» **What you will do**
1) Using the lesson on choosing calendar images, explain in one to three sentences why picking the 13 highest-scoring photos would likely give a visually redundant calendar.
2) Write what comes next in the lesson on choosing calendar images, starting after its final sentence.

» **Text excerpt**
★ ★ ★ ★
Lesson 021: Calendar as Portfolio Optimization, Not Top-N Ranking

The Lesson

When selecting a fixed-size collection where the items must work together (a calendar, a playlist, a portfolio, a menu), the problem is constrained set optimization — not top-N ranking. The best collection often contains none of the individually top-ranked items, because collection-level properties (diversity, coverage, balance) matter as much as individual quality.

Context

A project needed to select 13 images for a 13-month calendar from a pool of 12,217 Artemis II mission photos. Each image had a preference score from voter data. The naive approach — pick the 13 highest-scoring images — would likely produce a visually redundant calendar (e.g., 13 similar Earth-from-orbit shots) because the most popular image types cluster together in the embedding space.

What Happened

Framed the problem initially as "rank images, take top 13." This was the simplest baseline (Method A) and served as a comparison point.
Realized the calendar has collection-level requirements that top-N ranking ignores: visual diversity (no two images too similar), month fit (bright warm images for summer, dramatic images for December), mission coverage (launch, transit, lunar orbit, return), and a suitable cover image.
Designed a multi-objective utility function that scores the entire 13-image set, not individual images: preference sum + diversity bonus + month-fit sum + cover score - redundancy penalty - uncertainty penalty.
Implemented 5 selection methods: naive top-13 (baseline), cluster-limited top-13, best-per-cluster, month-first greedy, and multi-objective MMR greedy. Each produces a different 13-image slate.
Ran all 5 methods on real data. Method A (naive top-13) and Method E (MMR greedy) shared 0 of 13 images — the optimization selected entirely different images than naive ranking.
Method B (cluster-limited) scored highest on the objective function — it kept most of top-N's popularity while enforcing diversity through cluster constraints. Method C (per-cluster) achieved perfect diversity (1.0) but lower popularity.
★ ★ ★ ★
» **Material shown**

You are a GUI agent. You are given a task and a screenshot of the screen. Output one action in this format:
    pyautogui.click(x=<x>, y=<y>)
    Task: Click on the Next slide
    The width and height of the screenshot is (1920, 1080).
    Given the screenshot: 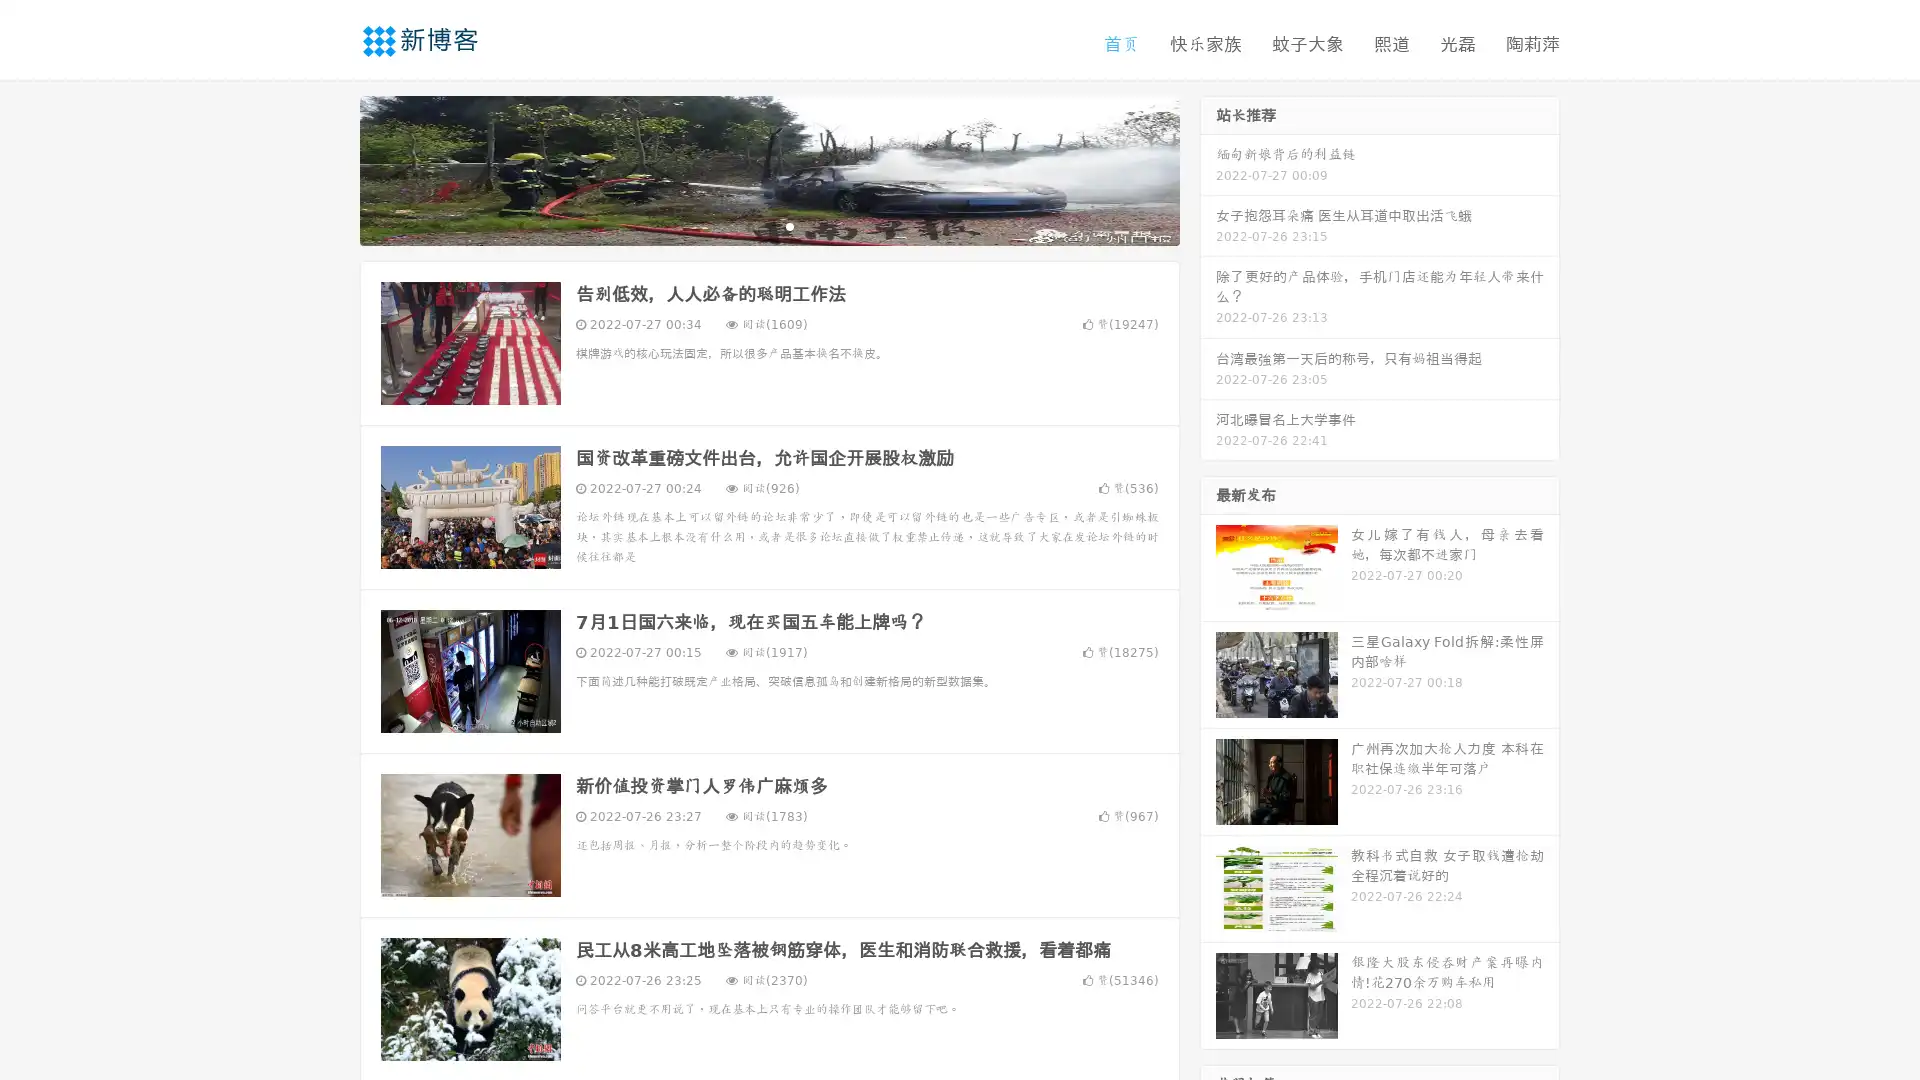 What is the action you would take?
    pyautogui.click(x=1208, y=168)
★ ★ ★ ★
» **Answers given**
1) The most popular image types cluster together in the embedding space, so the top 13 would likely be very similar shots, such as 13 Earth-from-orbit images. Top-N ranking also ignores collection-level requirements like visual diversity, month fit, mission coverage, and a suitable cover image.

2)
Key Insights

Top-N is a baseline, not a solution. For any collection problem, implement naive top-N first — it takes 5 minutes and provides the comparison point that justifies the optimization work. But never ship it as the final answer.
Diversity and preference are in tension. The most popular images tend to cluster visually (similar scenes, similar compositions). Enforcing diversity pushes the optimizer toward less popular but more distinctive images. The objective function's weights determine the trade-off.
Hard constraints beat soft penalties for diversity. "Max 2 images per visual cluster" is easier to implement, explain, and verify than a continuous diversity penalty. Use hard constraints first; add soft penalties only if the constraints are too rigid.
Multiple methods expose the trade-off frontier. Generating 5 candidate calendars makes the diversity-vs-popularity trade-off visible. Method A maximizes popularity. Method C maximizes diversity. The user picks the balance they want.
The cover image is a separate decision. Cover suitability (visual impact, broad appeal, typography space) is different from monthly-page suitability. Selecting the cover from the 13 chosen images — not from the full pool — ensures it's already in the calendar.

Examples

Results from 12,217 images, k=25 visual clusters:

Method	Objective	Popularity	Diversity	Shared with Top-13
A: Naive top-13	14.19	4.32	0.77	13/13
B: Cluster-limited	14.26	4.32	0.85	11/13
C: Per-cluster	13.96	4.01	1.00	5/13
E: MMR greedy	11.89	2.79	0.77	0/13

Method E selected entirely different images — it aggressively penalizes redundancy via CLIP cosine similarity.

Applicability

This lesson applies to any "select K items from N" problem where the items interact:

Music playlists (genre diversity, tempo flow)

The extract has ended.